I get that Wes Craven felt that he needed to breathe new life into the franchise that he kicked off over a decade earlier, to make it relevant once more however 'A New Nightmare' uses a very heavy hand whilst venturing into self-referential territory, and I just don't think it works. Freddy Krueger is a cinematic villain, he exists on film, and is always effectively played by Robert Englund, so don't try to tell me he's real. I love the 'Nightmare on Elm Street' universe, and I feel like it was a mistake taking the viewer out of it, and instead into the real Hollywood world where the actual actors who portray some of our favourite characters throughout the series are now front and centre. Heather Langenkamp is awesome but she's Nancy, our heroine from the first film--she is not Heather. The same goes for John Saxon (Nancy's father), and Robert Englund. The idea of a horror movie surrounding the actual actors, and filmmakers responsible for a popular film series' success is a fun one but it's tricky, and I don't think it was a successful risk for Craven.

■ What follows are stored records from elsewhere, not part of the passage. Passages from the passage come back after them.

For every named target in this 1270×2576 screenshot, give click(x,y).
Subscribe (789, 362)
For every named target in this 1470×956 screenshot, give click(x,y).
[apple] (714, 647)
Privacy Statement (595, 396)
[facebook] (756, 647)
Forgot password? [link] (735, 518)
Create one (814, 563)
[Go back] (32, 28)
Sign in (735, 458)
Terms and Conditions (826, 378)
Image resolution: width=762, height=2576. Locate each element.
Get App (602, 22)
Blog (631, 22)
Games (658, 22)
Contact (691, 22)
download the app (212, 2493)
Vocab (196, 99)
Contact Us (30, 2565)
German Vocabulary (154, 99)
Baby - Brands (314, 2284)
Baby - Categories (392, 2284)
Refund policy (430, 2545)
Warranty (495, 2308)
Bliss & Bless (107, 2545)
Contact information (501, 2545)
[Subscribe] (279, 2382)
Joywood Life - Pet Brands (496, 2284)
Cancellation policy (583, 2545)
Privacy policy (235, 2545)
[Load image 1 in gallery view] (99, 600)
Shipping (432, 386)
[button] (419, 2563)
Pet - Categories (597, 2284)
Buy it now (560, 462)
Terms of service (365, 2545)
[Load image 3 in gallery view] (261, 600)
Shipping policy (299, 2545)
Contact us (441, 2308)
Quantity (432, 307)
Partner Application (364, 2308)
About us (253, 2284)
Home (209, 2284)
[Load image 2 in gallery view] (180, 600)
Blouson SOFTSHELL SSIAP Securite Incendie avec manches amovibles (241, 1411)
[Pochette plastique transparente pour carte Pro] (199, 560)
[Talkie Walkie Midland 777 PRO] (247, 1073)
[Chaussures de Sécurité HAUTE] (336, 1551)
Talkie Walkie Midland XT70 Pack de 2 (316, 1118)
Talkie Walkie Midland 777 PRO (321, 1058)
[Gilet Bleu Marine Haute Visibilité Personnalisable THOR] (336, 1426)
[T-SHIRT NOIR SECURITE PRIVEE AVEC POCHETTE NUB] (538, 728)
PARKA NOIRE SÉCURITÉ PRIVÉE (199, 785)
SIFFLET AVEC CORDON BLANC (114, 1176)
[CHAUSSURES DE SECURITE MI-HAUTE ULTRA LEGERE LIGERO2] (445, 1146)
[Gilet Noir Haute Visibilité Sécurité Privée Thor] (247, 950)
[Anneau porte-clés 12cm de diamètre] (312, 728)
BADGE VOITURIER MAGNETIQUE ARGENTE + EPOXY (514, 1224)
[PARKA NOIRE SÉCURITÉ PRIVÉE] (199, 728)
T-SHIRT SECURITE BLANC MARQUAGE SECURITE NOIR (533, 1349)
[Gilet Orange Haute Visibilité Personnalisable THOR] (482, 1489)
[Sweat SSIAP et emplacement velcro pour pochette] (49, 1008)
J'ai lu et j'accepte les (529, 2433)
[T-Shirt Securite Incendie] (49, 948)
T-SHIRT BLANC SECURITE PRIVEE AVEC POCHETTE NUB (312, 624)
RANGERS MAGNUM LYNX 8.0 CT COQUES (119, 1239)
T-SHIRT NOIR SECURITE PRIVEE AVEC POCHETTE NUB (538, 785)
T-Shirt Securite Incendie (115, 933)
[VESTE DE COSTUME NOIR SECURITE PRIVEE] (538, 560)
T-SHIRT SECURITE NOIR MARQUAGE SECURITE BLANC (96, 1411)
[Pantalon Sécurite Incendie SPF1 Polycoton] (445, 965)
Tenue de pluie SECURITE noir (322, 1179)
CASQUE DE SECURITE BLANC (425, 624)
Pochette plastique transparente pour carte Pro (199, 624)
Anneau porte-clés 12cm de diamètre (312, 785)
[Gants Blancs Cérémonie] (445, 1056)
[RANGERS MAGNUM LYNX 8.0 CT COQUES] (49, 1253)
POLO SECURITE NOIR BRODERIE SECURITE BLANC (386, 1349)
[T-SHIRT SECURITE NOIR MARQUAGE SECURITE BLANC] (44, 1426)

When i'm told that these are all just actors who portrayed our favourite characters in any kind of film universe, obviously I'm well aware of that but when I'm beaten over the head with it repeatedly, it's actually harmful towards the history of the franchise. Movies like these are all about escapism, you're a fan of the genre so it's a pleasure to disappear into one for a couple hours at a time, that's a big reason why we watch them. When, for the sake of the story, I'm supposed to convince myself that none of that matters anymore, that it's all just smoke and mirrors, not only does it feel mildly insulting but it also removes any stakes whatsoever, and becomes slightly boring. "Oh, it's okay, Freddy isn't real, he's just an actor--no WAIT! He IS real! But not really. Well, he's sort of real". The different realities are in constant conflict, and after awhile it just stops making sense, and becomes irritating.
I feel like I should take a step back here, quit dumping on the concept, and say that there are still some entertaining parts scattered throughout. Freddy is Freddy, and no matter what, he'll always be a great, and iconic villain. There's a terrific set piece toward the end on a busy L.A. highway at night that I thought was quite well staged. You still get some fairly cool kills, although none are particular standouts. Lastly, it's kind of funny to see Wes Craven playing himself, explaining that he's actually scared of horror movies, and they give him nightmares. Har dee har har. 'New Nightmare' is a mediocre watch, and one I can't see myself re-visiting too often down the road--I bet I'll end up watching 'Dream Child' even more, and that one stinks!